High-profile incidents further underscore the risks. North Korean hackers exploited the Drift Protocol and Kelp Dao in April, siphoning nearly $600 million from two lending pools. Earlier, in February 2025, Bybit experienced a staggering $1.46 billion breach, marking it as one of the largest hacks ever recorded.
According to data from DefiLlama, over $1.1 billion has been lost to DeFi hacks within the past year, revealing significant vulnerabilities in cross-chain infrastructure that can impact the entire ecosystem.
Gu described the ongoing situation as an “unfair game” favoring malicious actors who have virtually unlimited resources. Hackers tend to target protocols with substantial total value locked (TVL), making their exploits economically attractive. For instance, a single attacker might invest $10,000 to $20,000 in computing resources to conduct continuous vulnerability assessments on a target protocol.
In contrast, defenders are often constrained by tight budgets and limited resources. Gu explained, “We have 5,000 clients. When we receive a request from a client, there’s a budget. We will spend tokens plus human experts within that budget.” This creates a significant disparity between the resources available to attackers and those allocated for defense.
Gu warned that the trend of increasing exploits, particularly those driven by AI, is likely to continue throughout the year.
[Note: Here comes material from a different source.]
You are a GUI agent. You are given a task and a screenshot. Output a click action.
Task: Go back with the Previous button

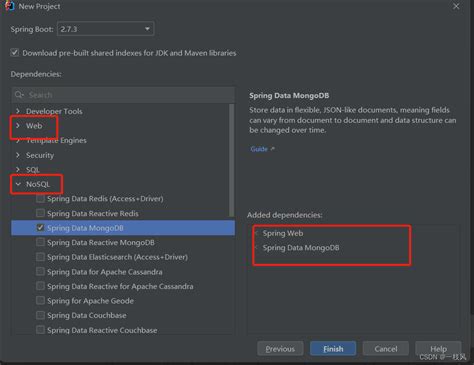(280, 349)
As traditional finance weighs the benefits of blockchain technology, the pressing need for enhanced security measures becomes ever more critical.
April was a challenging month for DeFi, with widespread hacks raising concerns about the security of blockchain technology as traditional finance considers onchain asset migration. CEO Ronghui Gu of CertiK highlights the risks posed by AI-driven attacks and the resource disparities between hackers and protocol defenders.